→ **WHAT IS ASKED**:
1/ Summarize the page on handling duplicate data in two sentences.
2/ Pull out the passage of the page on handling duplicate data from "- By default, it" to "records, reducing redundancy.", word for word.
3/ According to the page on handling duplicate data, which occurrence of a duplicate row does `drop_duplicates()` keep by default?

### Handling Duplicate Data

Duplicate data refers to rows in a dataset that are exact copies of other rows. Handling duplicates is essential to ensure data quality and prevent bias in analysis or model training.

---

#### Process:

1. **Detecting Duplicates**:
   - Use the `duplicated()` method to identify duplicate rows in the dataset.
   - This method returns a Boolean Series, where `True` indicates a duplicate row, and `False` indicates a unique row.

2. **Removing Duplicates**:
   - Use the `drop_duplicates()` method to remove duplicate rows from the dataset.
   - By default, it keeps the first occurrence of each duplicate row and removes subsequent duplicates.

---

#### Example:

- The dataset `marks_data` contains information about students' names and their scores in Math and Physics.
- The `duplicated()` method is applied to identify rows where both `Name`, `Math`, and `Phy` columns have identical values.
- The `drop_duplicates()` method is then used to create a new dataset with duplicates removed.

---

#### Benefits:
- **Improves Data Quality**: Ensures the dataset represents unique records, reducing redundancy.
- **Prevents Bias**: Avoids giving undue weight to duplicate entries during analysis or model training.
- **Enhances Performance**: Reduces the dataset size, improving computational efficiency.

---

#### Note:
- When handling duplicates, ensure that removing duplicates aligns with the dataset's context and analysis requirements.  
- The `subset` parameter in `drop_duplicates()` can be used to specify columns for checking duplicates if only specific columns matter.


In [29]:
import pandas as pd
    

In [30]:
marks = {'Name':['a', 'b', 'c', 'd', 'a', 'c'], 'Math':[10, 8, 9, 7, 10, 5], 'Phy':[5, 6, 7, 8, 5, 7]}

In [31]:
marks_data = pd.DataFrame(marks)
marks_data

Unnamed: 0,Name,Math,Phy
0,a,10,5
1,b,8,6
2,c,9,7
3,d,7,8
4,a,10,5
5,c,5,7


In [32]:
marks_data.duplicated()

0    False
1    False
2    False
3    False
4     True
5    False
dtype: bool

In [33]:
marks_data.drop_duplicates()


Unnamed: 0,Name,Math,Phy
0,a,10,5
1,b,8,6
2,c,9,7
3,d,7,8
5,c,5,7


In [34]:
loan_data = pd.read_csv('loan.csv')
loan_data.head(3)

Unnamed: 0,Loan_ID,Gender,Married,Dependents,Education,Self_Employed,ApplicantIncome,CoapplicantIncome,LoanAmount,Loan_Amount_Term,Credit_History,Property_Area,Loan_Status
0,LP001002,Male,No,0,Graduate,No,5849,0.0,,360.0,1.0,Urban,Y
1,LP001003,Male,Yes,1,Graduate,No,4583,1508.0,128.0,360.0,1.0,Rural,N
2,LP001005,Male,Yes,0,Graduate,Yes,3000,0.0,66.0,360.0,1.0,Urban,Y


In [35]:
loan_data.shape

(614, 13)

In [38]:
loan_data.drop_duplicates()
loan_data.shape

(614, 13)

**There is no duplicate row in the dataset**

→ **DATA SHOWN**:
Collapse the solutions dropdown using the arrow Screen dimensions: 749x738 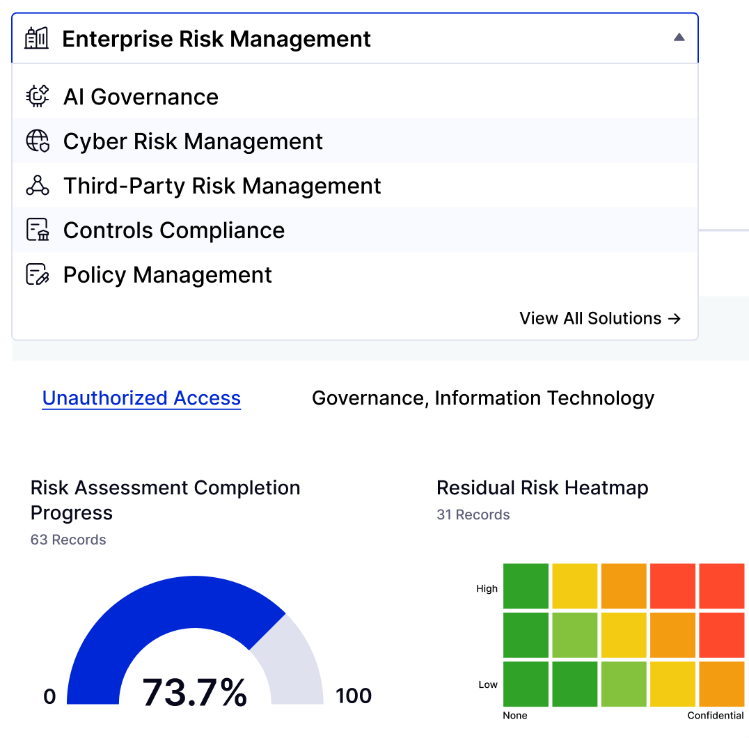[679, 38]
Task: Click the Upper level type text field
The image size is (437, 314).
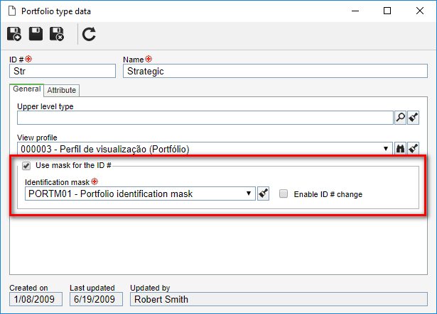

→ **TASK-BY-TASK OUTPUTS**:
1/ Duplicate data means rows that are exact copies of other rows, and handling them is essential to ensure data quality and prevent bias in analysis or model training. The `duplicated()` method identifies duplicates by returning a Boolean Series, and `drop_duplicates()` removes them, by default keeping the first occurrence of each duplicate row.

2/
- By default, it keeps the first occurrence of each duplicate row and removes subsequent duplicates.

---

#### Example:

- The dataset `marks_data` contains information about students' names and their scores in Math and Physics.
- The `duplicated()` method is applied to identify rows where both `Name`, `Math`, and `Phy` columns have identical values.
- The `drop_duplicates()` method is then used to create a new dataset with duplicates removed.

---

#### Benefits:
- **Improves Data Quality**: Ensures the dataset represents unique records, reducing redundancy.

3/ The first occurrence.